Saint-Joseph no es un pueblo turístico, y esa es exactamente la razón por la que vale la pena detenerse. Es la ciudad más al sur de Reunión, con acceso a cascadas, ríos, acantilados de lava y algunas de las costas más escarpadas de la isla. El ambiente es agrícola, no turístico y orgullosamente local.

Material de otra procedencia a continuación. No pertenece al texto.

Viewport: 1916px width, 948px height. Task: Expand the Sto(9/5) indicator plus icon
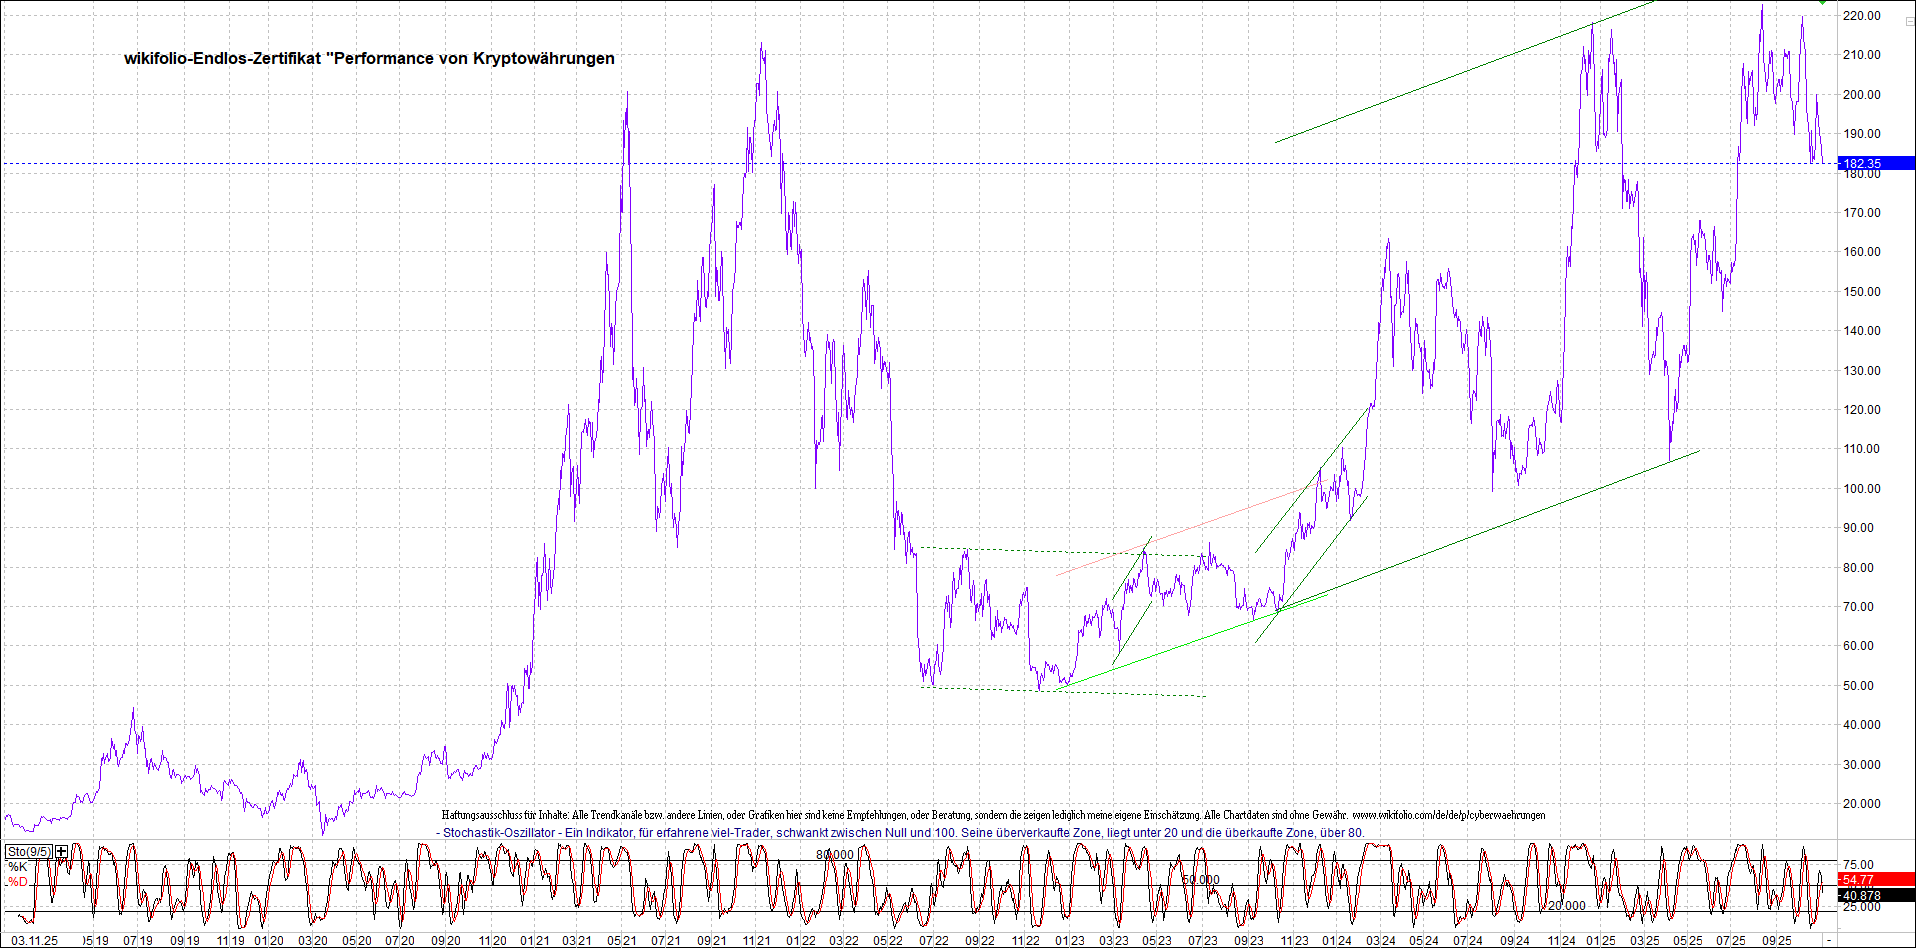(x=62, y=852)
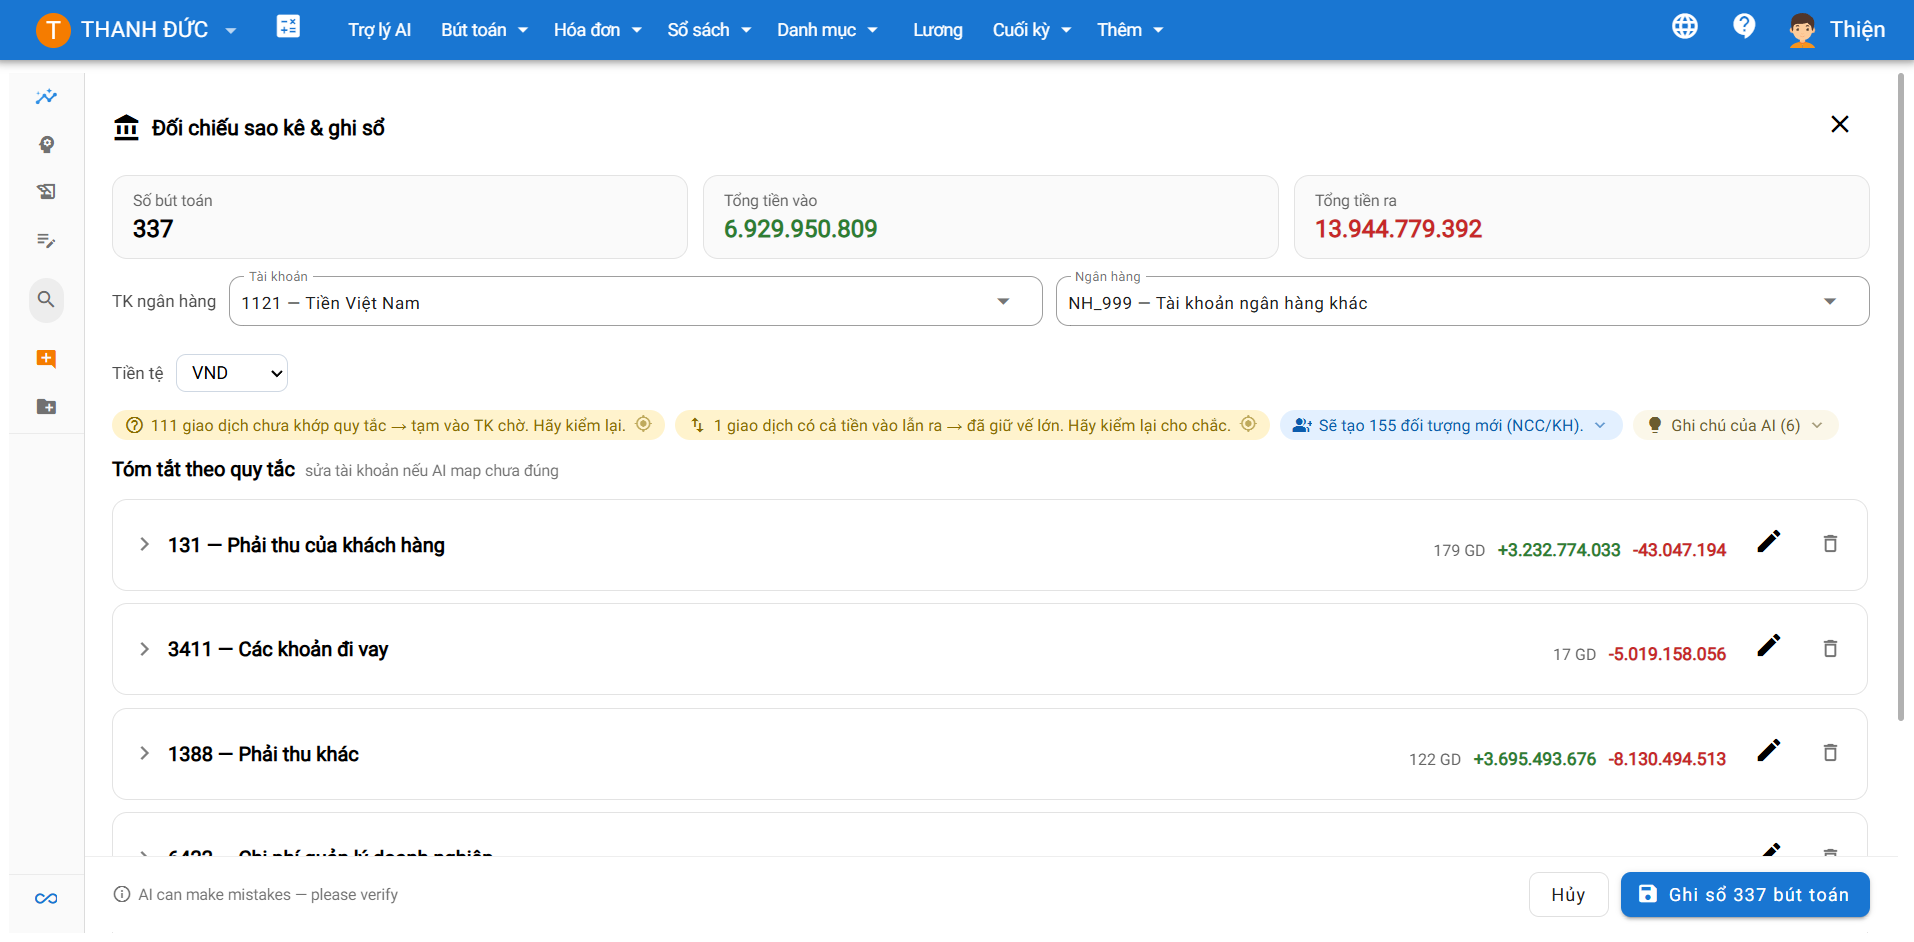Open the language globe icon
Image resolution: width=1914 pixels, height=942 pixels.
1685,27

Úsalo como base para explorar:
Cascade Langevin / Grand Galet Falls – una de las cascadas más fotografiadas de la isla, a poca distancia en coche tierra adentro
Manapany-les-Bains – una pintoresca piscina natural de agua de mar enmarcada por acantilados y cocoteros
Cap Méchant – una costa de lava salvaje donde el mar golpea la roca volcánica negra
Parc des Palmiers – un jardín botánico con senderos y cientos de especies de palmeras
Destilerías locales y plantaciones de vainilla – algunas aún abiertas al público con cita previa
En el pueblo, encontrarás:
Restaurantes locales y bares de aperitivos — buenos lugares para probar cari bichiques (pequeños peces de agua dulce, una delicia local)

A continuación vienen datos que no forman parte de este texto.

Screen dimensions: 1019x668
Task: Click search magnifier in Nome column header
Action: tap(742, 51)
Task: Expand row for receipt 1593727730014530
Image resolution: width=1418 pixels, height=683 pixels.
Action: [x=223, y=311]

Mercados y panaderías — compra samoussas o productos frescos si te alojas con cocina
Pensiones y bungalows sencillos — muchos con vistas al mar o rodeados de jardines
👉 Consejo local: Esta es una buena alternativa a alojarse en Saint-Pierre si quieres estar cerca del Sud Sauvage sin el bullicio. Un coche de alquiler es esencial.